Collection entries
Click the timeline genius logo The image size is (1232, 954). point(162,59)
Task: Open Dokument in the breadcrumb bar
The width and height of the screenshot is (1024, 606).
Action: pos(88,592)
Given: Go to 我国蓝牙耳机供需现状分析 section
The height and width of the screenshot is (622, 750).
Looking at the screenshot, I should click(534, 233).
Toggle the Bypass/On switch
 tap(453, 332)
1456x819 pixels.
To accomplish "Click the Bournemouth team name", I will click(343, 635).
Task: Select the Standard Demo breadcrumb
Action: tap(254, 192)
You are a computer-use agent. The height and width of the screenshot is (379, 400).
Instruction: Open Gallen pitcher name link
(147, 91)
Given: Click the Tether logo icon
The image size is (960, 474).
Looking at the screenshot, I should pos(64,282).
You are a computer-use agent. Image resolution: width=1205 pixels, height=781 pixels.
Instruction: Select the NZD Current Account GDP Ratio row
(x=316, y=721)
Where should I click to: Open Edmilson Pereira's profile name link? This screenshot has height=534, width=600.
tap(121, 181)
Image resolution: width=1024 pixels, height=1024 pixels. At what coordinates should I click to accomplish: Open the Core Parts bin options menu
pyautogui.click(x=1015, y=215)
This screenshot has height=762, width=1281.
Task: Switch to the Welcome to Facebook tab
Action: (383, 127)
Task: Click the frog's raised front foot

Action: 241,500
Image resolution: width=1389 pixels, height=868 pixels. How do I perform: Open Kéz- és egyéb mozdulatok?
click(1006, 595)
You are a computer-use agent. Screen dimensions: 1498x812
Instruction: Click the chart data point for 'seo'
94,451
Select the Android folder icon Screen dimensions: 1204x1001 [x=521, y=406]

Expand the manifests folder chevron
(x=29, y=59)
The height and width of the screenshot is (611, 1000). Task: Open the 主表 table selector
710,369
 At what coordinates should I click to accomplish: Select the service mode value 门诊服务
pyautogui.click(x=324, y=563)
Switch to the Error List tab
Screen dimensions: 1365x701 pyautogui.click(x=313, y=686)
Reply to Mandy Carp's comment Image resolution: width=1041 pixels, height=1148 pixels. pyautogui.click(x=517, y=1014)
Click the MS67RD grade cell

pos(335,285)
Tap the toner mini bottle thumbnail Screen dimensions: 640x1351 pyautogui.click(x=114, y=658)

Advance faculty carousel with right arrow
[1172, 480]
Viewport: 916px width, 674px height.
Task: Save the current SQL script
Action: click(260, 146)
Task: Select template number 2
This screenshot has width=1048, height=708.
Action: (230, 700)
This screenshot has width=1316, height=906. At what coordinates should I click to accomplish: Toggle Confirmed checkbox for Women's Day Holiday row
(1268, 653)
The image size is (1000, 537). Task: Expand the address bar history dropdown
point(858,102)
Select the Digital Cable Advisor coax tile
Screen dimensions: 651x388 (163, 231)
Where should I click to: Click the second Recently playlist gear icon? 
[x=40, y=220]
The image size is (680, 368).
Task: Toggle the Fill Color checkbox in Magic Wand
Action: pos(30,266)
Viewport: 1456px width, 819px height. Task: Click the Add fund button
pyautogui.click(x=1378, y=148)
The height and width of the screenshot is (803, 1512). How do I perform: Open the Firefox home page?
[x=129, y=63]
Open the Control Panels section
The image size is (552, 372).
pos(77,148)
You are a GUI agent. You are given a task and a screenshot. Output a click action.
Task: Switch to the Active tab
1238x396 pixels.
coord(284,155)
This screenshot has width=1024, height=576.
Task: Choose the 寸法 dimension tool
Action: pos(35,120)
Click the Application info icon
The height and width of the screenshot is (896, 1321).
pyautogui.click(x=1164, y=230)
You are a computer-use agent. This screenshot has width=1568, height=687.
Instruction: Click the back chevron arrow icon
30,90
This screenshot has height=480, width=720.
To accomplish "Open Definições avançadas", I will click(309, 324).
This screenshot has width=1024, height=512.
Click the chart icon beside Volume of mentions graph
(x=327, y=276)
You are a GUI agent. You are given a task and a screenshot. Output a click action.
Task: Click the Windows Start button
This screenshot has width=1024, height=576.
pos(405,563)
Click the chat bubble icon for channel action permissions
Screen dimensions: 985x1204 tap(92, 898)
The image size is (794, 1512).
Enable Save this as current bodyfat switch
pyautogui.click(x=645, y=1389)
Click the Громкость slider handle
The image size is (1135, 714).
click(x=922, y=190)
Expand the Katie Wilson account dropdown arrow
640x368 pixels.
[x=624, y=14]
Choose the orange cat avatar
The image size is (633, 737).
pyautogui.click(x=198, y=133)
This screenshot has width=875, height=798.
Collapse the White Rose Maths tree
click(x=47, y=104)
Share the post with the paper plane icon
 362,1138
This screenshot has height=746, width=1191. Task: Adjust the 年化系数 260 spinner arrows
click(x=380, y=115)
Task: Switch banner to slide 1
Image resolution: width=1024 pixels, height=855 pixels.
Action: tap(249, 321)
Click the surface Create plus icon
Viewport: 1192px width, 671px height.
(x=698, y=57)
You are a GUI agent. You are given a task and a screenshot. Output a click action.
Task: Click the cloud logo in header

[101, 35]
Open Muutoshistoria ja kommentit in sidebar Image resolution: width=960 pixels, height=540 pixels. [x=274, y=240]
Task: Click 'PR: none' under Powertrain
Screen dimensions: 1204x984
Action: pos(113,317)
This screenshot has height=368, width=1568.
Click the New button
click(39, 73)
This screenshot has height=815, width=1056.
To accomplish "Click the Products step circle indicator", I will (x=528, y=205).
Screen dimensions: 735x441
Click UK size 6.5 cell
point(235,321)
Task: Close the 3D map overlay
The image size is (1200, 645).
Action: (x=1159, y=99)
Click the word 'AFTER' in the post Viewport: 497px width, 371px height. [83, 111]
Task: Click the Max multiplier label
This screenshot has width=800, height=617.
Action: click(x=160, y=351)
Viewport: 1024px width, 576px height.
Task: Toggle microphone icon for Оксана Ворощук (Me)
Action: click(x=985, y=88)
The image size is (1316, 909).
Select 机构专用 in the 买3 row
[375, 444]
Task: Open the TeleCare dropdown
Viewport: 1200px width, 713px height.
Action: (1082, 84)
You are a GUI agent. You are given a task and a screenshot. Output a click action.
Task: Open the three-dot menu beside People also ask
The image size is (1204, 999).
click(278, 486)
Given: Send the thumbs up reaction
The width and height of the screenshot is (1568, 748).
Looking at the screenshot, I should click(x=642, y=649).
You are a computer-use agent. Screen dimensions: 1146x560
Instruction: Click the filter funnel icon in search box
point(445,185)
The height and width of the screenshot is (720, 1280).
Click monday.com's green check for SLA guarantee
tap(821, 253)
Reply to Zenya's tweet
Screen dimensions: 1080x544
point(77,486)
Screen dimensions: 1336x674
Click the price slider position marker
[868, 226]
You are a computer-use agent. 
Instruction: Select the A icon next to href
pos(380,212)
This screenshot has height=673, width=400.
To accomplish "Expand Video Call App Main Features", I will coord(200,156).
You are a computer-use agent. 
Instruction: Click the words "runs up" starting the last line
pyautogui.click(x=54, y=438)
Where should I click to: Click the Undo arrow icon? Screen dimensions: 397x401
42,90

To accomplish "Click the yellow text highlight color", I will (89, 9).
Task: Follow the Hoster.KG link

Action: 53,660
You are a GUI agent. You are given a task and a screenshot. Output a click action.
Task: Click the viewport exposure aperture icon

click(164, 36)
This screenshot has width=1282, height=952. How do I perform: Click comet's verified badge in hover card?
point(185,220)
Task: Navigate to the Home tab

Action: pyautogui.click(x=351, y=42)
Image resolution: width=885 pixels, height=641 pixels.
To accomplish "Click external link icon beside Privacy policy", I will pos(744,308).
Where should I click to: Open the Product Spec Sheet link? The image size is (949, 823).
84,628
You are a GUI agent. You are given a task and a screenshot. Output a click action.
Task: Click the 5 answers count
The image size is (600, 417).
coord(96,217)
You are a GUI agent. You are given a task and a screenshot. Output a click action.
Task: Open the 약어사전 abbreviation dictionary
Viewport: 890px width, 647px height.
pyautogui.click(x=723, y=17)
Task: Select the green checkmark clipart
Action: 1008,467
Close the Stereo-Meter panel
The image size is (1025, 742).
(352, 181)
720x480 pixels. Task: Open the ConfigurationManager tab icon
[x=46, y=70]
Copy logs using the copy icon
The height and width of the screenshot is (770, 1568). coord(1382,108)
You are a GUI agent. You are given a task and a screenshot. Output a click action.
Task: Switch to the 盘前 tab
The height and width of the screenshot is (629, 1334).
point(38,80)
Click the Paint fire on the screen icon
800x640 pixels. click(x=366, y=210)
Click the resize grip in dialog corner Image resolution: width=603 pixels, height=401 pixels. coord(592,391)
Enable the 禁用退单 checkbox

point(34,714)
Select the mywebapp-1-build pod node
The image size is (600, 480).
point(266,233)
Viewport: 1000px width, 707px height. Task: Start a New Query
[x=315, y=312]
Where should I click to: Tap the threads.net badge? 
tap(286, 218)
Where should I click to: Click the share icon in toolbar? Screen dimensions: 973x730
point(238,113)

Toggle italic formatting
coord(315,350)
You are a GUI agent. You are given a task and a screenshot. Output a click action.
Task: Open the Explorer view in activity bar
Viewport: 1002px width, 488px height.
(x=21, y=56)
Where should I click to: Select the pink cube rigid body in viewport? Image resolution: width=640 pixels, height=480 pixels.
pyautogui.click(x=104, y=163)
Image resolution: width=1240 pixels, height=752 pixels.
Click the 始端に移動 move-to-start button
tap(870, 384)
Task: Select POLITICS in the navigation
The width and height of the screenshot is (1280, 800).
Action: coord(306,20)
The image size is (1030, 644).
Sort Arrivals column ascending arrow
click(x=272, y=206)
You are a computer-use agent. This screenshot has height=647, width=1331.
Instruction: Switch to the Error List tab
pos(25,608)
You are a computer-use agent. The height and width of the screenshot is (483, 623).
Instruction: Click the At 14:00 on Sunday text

-- Problem statement --
Nothing but a number is wanted here: please count the lines in the entries above that include the word "text".

-- Result for this exercise --
2